(Passage for review Opens)
You just produced Table 1. Here’s what it gives you word-for-word:

“Baseline characteristics were broadly balanced between treatment arms (Table 1). The mean age was 47 years (SD 14) in the Drug A arm and 49 years (SD 14) in the Drug B arm (p = 0.3). Tumor stage and grade distributions did not differ significantly between groups (p > 0.05 for both).”

That paragraph took 5 minutes and 6 lines of R.

In Excel it would have been 30 minutes of copy-pasting, formula-writing, and manual formatting — and you’d have to redo it if a patient was excluded.

🖥️ Your Turn: Reproduce Table 1

Fill in the blanks to reproduce the table. The variable list and label are already there — you just need the by argument and add_p().

Tip

trial |> select(trt, age, marker, stage, grade, response) |> tbl_summary( by = trt, statistic = list( all_continuous() ~ "{mean} ({sd})", all_categorical() ~ "{n} ({p}%)" ) ) |> add_p() |> add_overall() |> bold_labels()
trial |>
  select(trt, age, marker, stage, grade, response) |>
  tbl_summary(
    by = trt,
    statistic = list(
      all_continuous()  ~ "{mean} ({sd})",
      all_categorical() ~ "{n} ({p}%)"
    )
  ) |>
  add_p() |>
  add_overall() |>
  bold_labels()

Section 3: Showing Your Results

What goes in the Results figures?

Your PI asked for two figures:

  1. Treatment response rates by arm — “Did Drug A or Drug B work better?”
(Passage for review Closes)
(Data supplied Opens)
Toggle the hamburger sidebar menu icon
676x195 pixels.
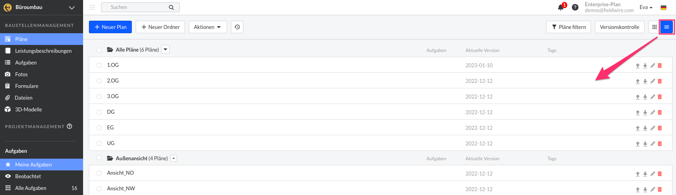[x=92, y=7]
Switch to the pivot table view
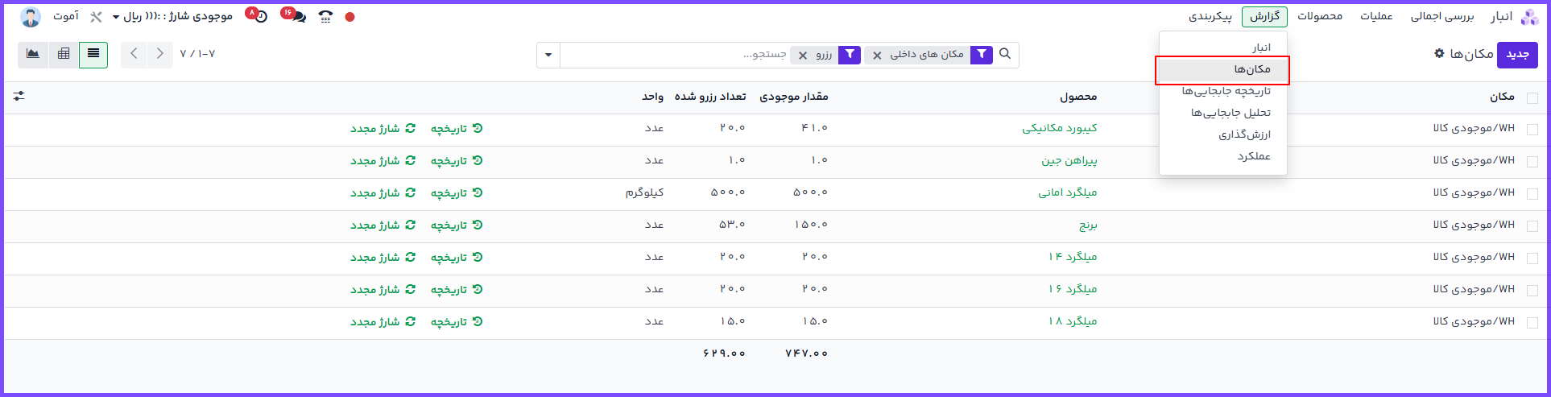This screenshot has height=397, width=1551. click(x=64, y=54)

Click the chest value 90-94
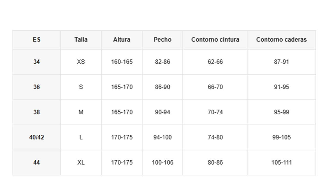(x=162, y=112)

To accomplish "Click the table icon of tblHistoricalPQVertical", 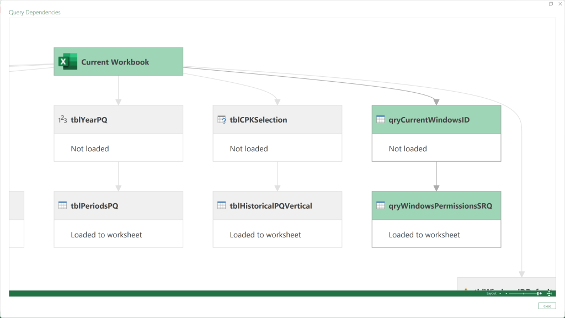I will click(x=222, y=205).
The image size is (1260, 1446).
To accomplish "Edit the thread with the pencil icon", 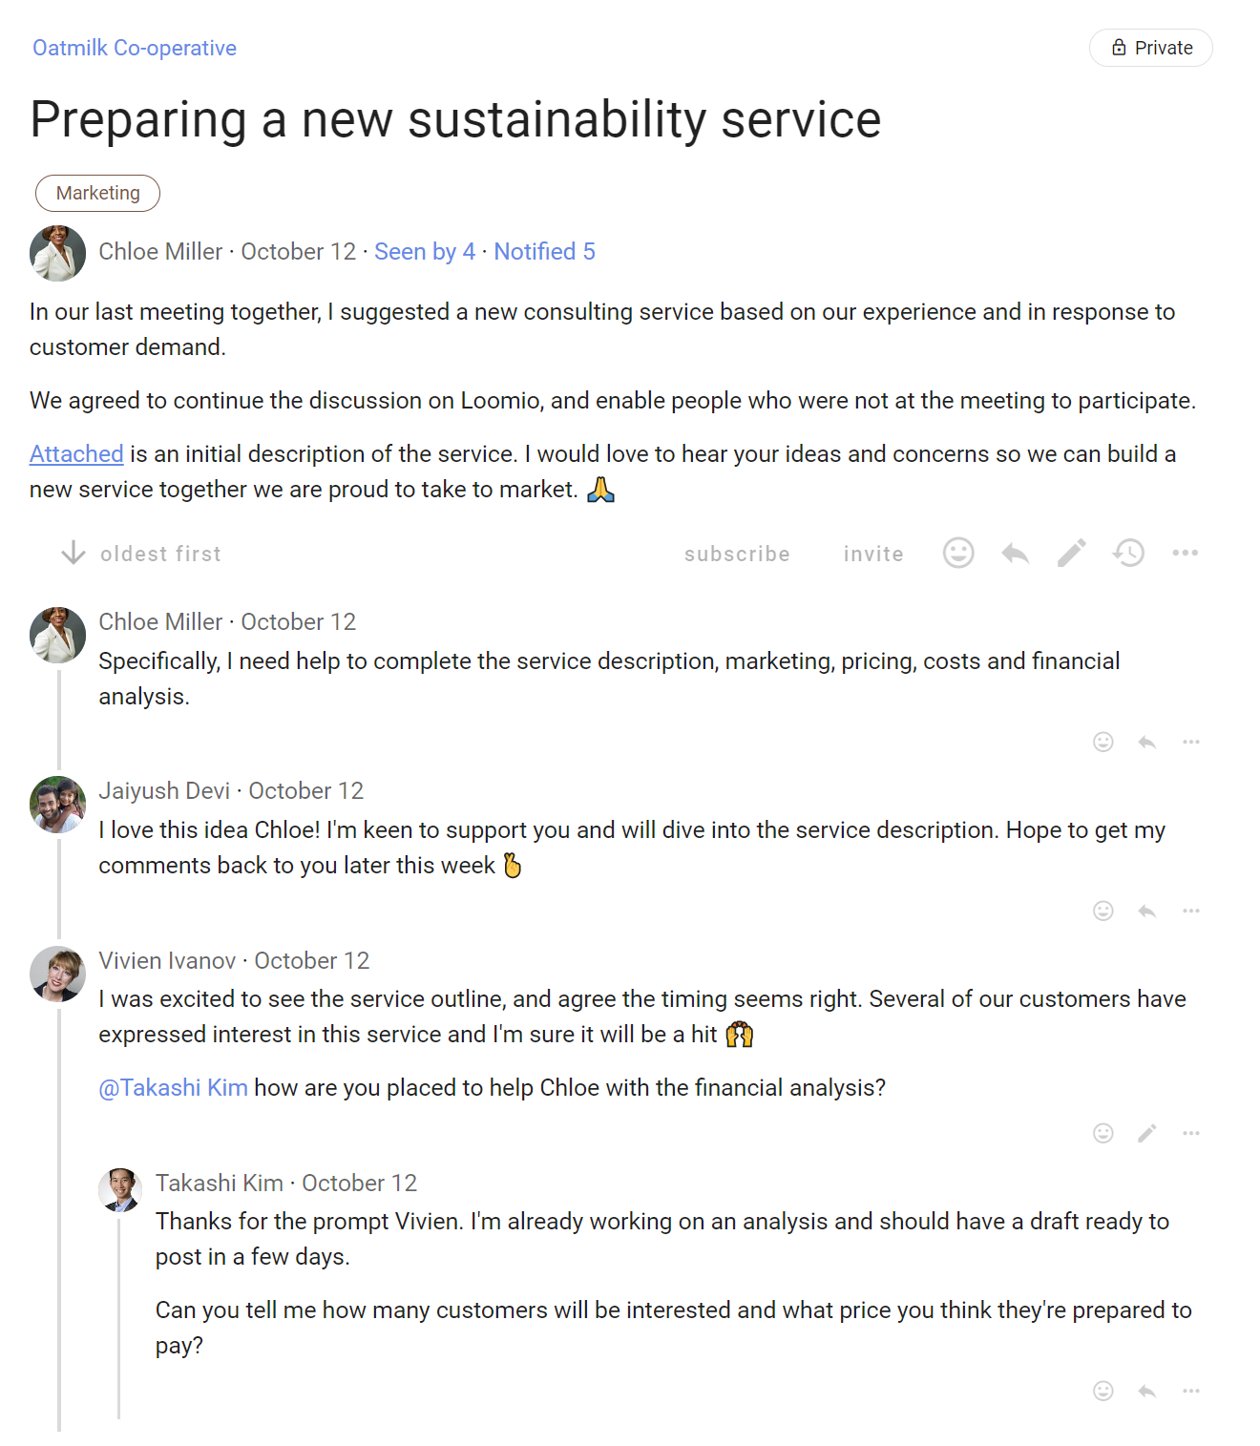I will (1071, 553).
(Data supplied Closes)
(Data supplied Opens)
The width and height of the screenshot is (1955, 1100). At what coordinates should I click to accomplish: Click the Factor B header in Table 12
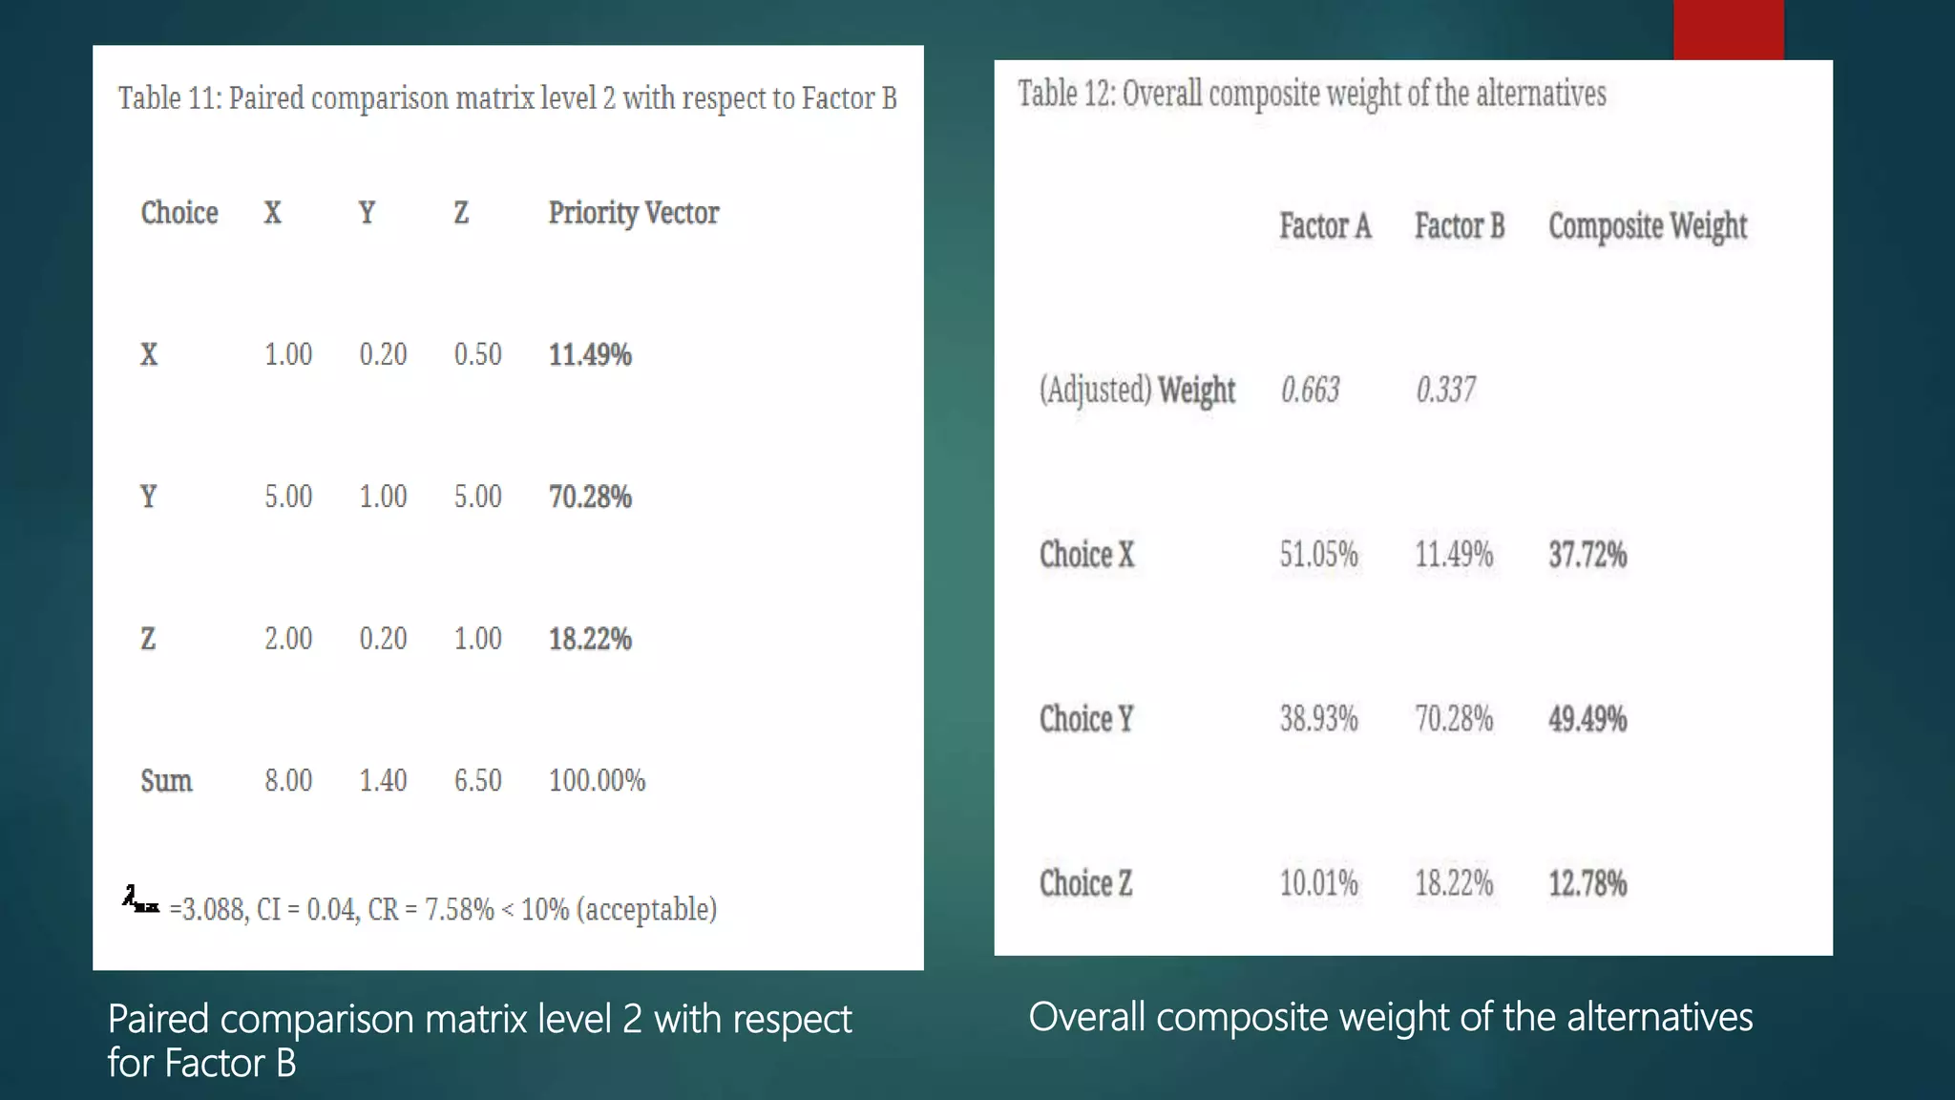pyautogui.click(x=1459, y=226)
(Data supplied Closes)
(Data supplied Opens)
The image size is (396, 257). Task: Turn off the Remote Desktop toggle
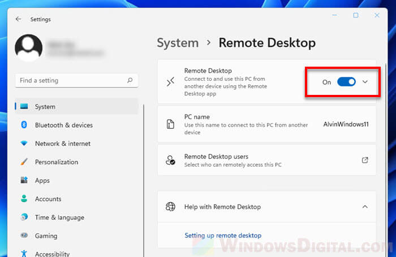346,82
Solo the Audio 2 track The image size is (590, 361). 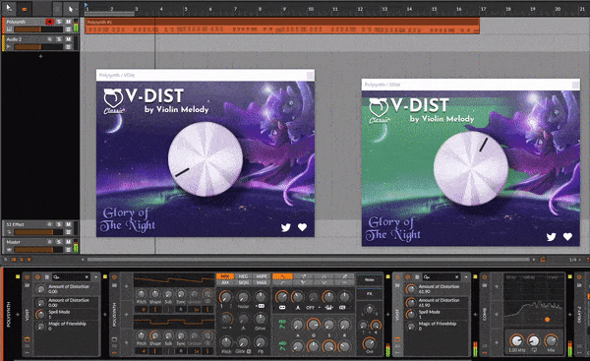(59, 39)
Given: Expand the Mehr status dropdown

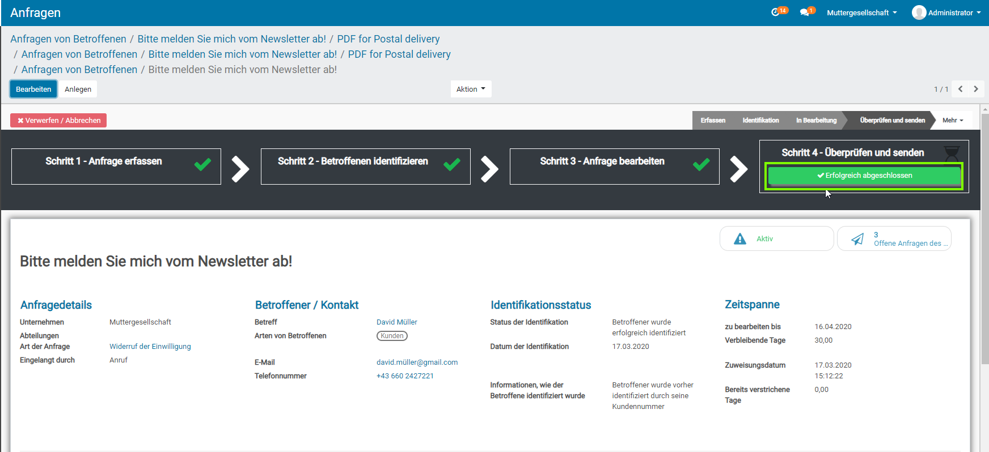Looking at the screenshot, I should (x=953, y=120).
(Data supplied Closes)
_Brief 1_. Do these statements agree with the Table 1 tutorial? Answer yes or no for each and quote the deciding words. (a) The mean age in the Drug B arm was 49 years. (b) The paragraph took 30 minutes and 6 lines of R. (c) The PI asked for three figures.
_Brief 2_. Can you resume the Table 1 tutorial from its last line, "Treatment response rates by arm — “Did Drug A or Drug B work better?”", and carry it on from there?
The items have no connection to the Table 1 tutorial.

_Response area 1_.
(a) Yes: "49 years (SD 14) in the Drug B arm"
(b) No: "That paragraph took 5 minutes and 6 lines of R."
(c) No: "Your PI asked for two figures:"

_Response area 2_.
  2. Marker levels by grade and treatment — “Does the biomarker behave differently across subgroups?”

Both are answered with ggplot2. The grammar is always:

data |>
  ggplot(aes(x = ..., y = ..., fill = ...)) +
  geom_*()

Figure 1: Treatment Response Rates

trial |>
  group_by(trt) |>
  # Step 1: calculate response rate per arm
  summarize(
    response_rate = mean(response, na.rm = TRUE)
  )
# A tibble: 2 × 2
  trt    response_rate
  <chr>          <dbl>
1 Drug A         0.295
2 Drug B         0.337

Figure 1: Treatment Response Rates

trial |>
  group_by(trt) |>
  # Step 1: calculate response rate per arm
  summarize(
    response_rate = mean(response, na.rm = TRUE)
  ) |>
  # Step 2: pipe directly into ggplot
  ggplot(aes(x = trt, y = response_rate, fill = trt))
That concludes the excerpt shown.